Absolute

Permalink August 28th, 2008

On the motorcycle to the new speedskating track in North London, excitement building at the thought of fast smooth surfaces. Some fast skaters also due there, skate by yourself and you feel pretty good, skate with them and you have to wear a brave face as they pass you.

These competitive considerations applying to a motorcycle, but only on a racetrack, the actual daily experience of being on a motorcycle containing no such deflations.

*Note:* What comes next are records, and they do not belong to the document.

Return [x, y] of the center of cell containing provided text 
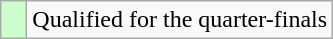
Qualified for the quarter-finals [180, 20]
Capture the cell that displays the provided text and extract its (X, Y) central coordinate. 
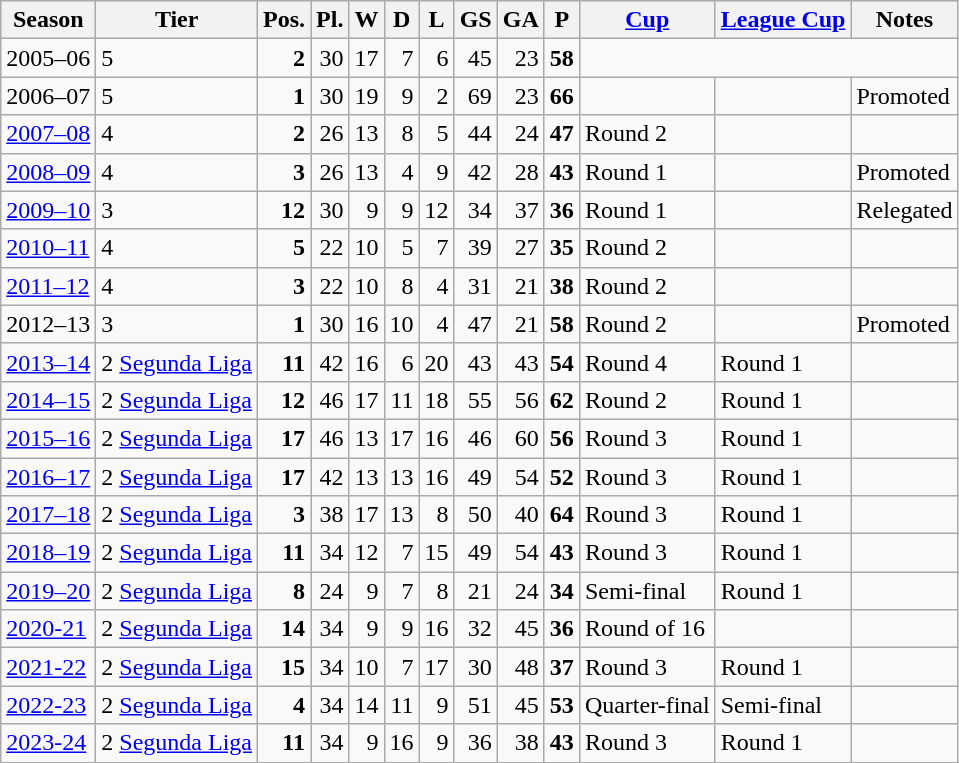
2019–20 (48, 591)
Relegated (904, 210)
Tier (177, 20)
GA (520, 20)
2020-21 (48, 629)
2005–06 (48, 58)
50 (476, 515)
19 (366, 96)
W (366, 20)
2007–08 (48, 134)
Cup (647, 20)
55 (476, 400)
2009–10 (48, 210)
48 (520, 667)
Round 4 (647, 362)
L (436, 20)
69 (476, 96)
Round of 16 (647, 629)
53 (562, 705)
P (562, 20)
2021-22 (48, 667)
51 (476, 705)
Pl. (330, 20)
2006–07 (48, 96)
2023-24 (48, 743)
Pos. (284, 20)
52 (562, 477)
2012–13 (48, 324)
40 (520, 515)
62 (562, 400)
2018–19 (48, 553)
39 (476, 248)
2022-23 (48, 705)
2015–16 (48, 438)
2011–12 (48, 286)
Quarter-final (647, 705)
44 (476, 134)
27 (520, 248)
2016–17 (48, 477)
35 (562, 248)
60 (520, 438)
Season (48, 20)
GS (476, 20)
2017–18 (48, 515)
Notes (904, 20)
20 (436, 362)
2013–14 (48, 362)
31 (476, 286)
28 (520, 172)
64 (562, 515)
66 (562, 96)
2008–09 (48, 172)
2014–15 (48, 400)
2010–11 (48, 248)
18 (436, 400)
32 (476, 629)
D (402, 20)
League Cup (783, 20)
Scan for the cell matching the given text and deliver its [X, Y] coordinate at center. 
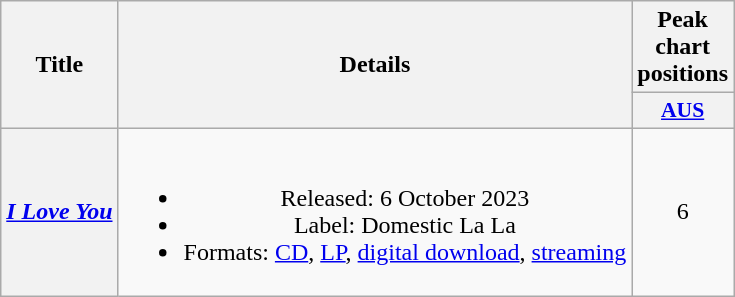
Details [375, 65]
I Love You [60, 212]
AUS [683, 111]
6 [683, 212]
Peak chart positions [683, 47]
Released: 6 October 2023Label: Domestic La LaFormats: CD, LP, digital download, streaming [375, 212]
Title [60, 65]
Scan for the cell matching the given text and deliver its (x, y) coordinate at center. 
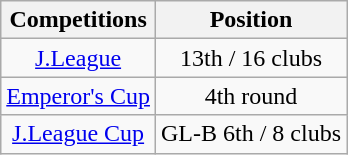
Position (250, 20)
Competitions (78, 20)
GL-B 6th / 8 clubs (250, 134)
J.League (78, 58)
Emperor's Cup (78, 96)
J.League Cup (78, 134)
4th round (250, 96)
13th / 16 clubs (250, 58)
Find where the given text appears and provide that cell's center as [x, y] coordinate. 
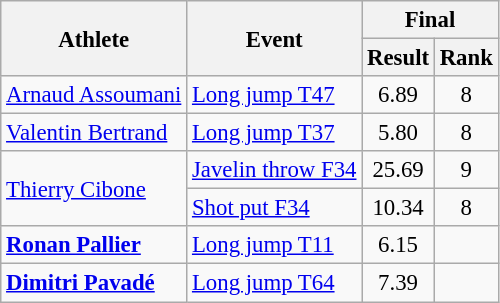
5.80 [398, 133]
Javelin throw F34 [274, 170]
10.34 [398, 208]
Long jump T64 [274, 283]
Athlete [94, 38]
Shot put F34 [274, 208]
Dimitri Pavadé [94, 283]
9 [466, 170]
Valentin Bertrand [94, 133]
Long jump T37 [274, 133]
6.89 [398, 95]
6.15 [398, 245]
7.39 [398, 283]
Rank [466, 58]
Final [430, 20]
Event [274, 38]
Arnaud Assoumani [94, 95]
25.69 [398, 170]
Long jump T47 [274, 95]
Result [398, 58]
Thierry Cibone [94, 188]
Ronan Pallier [94, 245]
Long jump T11 [274, 245]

More the opposite, the cars on the road being ludicrously slow in comparison.

At the skate meet, great excitement about faster times together with the usual athlete chitchat about new equipment and techniques for shaving off hundredths of seconds, this topic apparently being of interest also to those for whom such improvements mean merely losing by slightly smaller margins.

Such conversations listened to politely by me but without real interest. My opinion neither solicited nor offered, if it were it would be along the lines, sure, this speed is interesting but what it doesn’t have is the absoluteness of a motorcycle. Skating, running, bicycling, they’re good fun, but you don’t actually go all that fast.

Whereas my friends, on a motorcycle, now, that is fast. Get on a motorcycle and you’re at the physical limits of speed, speed that your body can be exposed to, that is. Any faster and you need to be in some protective capsule, and then you lose the sensation.

An important factor, this. Speed having an absolute meaning in the human mind, and the absolute expression of speed for the unprotected human body, a motorcycle. Forget the lesser alternatives. Okay, now that’s cleared up, what was that you were saying about skating equipment.